I believe there is also a deeper and more primary harm, and that is the re-conceptualization of the private. Our species began in private. Privacy was imperative, or the faster and stronger creatures would kill us. We were relatively harmless little packages of protein (if the carnivores could find us). Then, across the millennia, we evolved into clans and tribes, towns and cities, nations and empires. We put on public faces to perform the public tasks necessary to maintain the complex institutions integral to civilization. Privacy became not so much a case of the survival of a species as it was a comfort — a soothing retreat from the rough elbows of public life. A private place became a space apart, something to be valued and pursued. In America, you are considered fully vetted in “the dream” when you purchase or acquire a home of your own. In the context of the recent recession, there is little more painful for us than losing that cherished, private place we call our home.

Now, various hip “cyberati” inform us that “privacy is so twentieth century.” In this day and age, we share it all (i.e., posts and reposts on your “Timeline” from womb to tomb). Every private thought and action is made public, often at the very instant of its occurrence. Yet, if that were really the undisputed state of the current culture, why would the various intrusions into our data stream cause such indignation? Perhaps it is because we are upset by the realization that, in a purely public world, we lose the unique opportunity to construct truth from our private existence, as that existence is no longer private. Insight into our personal past now flickers on Ancestry.com, open to anyone with the price of admission. Our personalized present scrolls by on a variety of social media feeds. The comfort of conversation is peppered with quick consults of the electronic oracle to ascertain any questions or assertions of fact, history, or locale. The distinction between public and private has blurred beyond definitional agreement. We seem to recognize those dichotomous spheres only by the most egregious trespasses: “Not only do I not need to know that, but I am offended by having been made aware of it,” and, “How dare you seek to intrude upon that part of my life?”

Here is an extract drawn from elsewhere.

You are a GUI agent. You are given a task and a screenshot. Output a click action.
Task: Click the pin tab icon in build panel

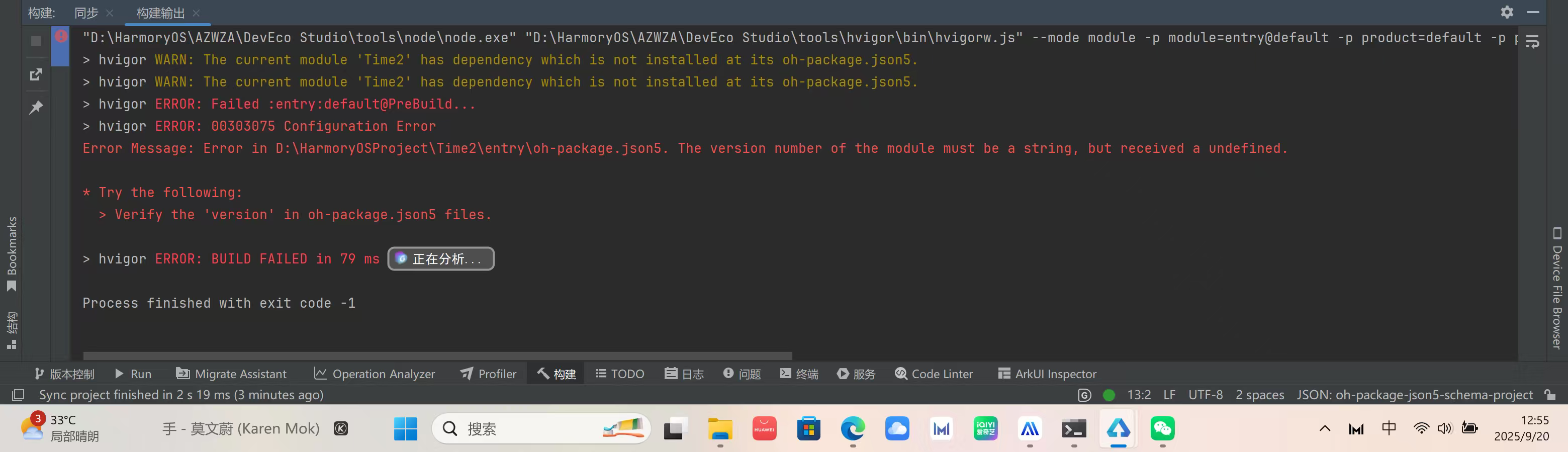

Our inability to consistently or accurately discern the various shades of gray between those blacks and whites — between obvious good and unfettered evil — may well arise from the fact that good and evil often seem to wear the same masks and live in the same digital spaces, and those spaces are increasingly public spaces. Our lives, taken as a whole, have become more public than private. We’re thus left with this question: Is there an evolutionary advantage to lives lived primarily in public? If I am being asked to jettison the comforting quiet of the private in favor of the roar of lives lived in full public view, what do I gain as an individual? What do we gain as a species? To date, the dominant response seems to be “better shopping.” That is not yet enough for me. I’m still willing to settle for humble wine before a fire that is neither HD nor crackling in surround sound, but is, instead, quietly comfortable in a private, friendly circle built for two.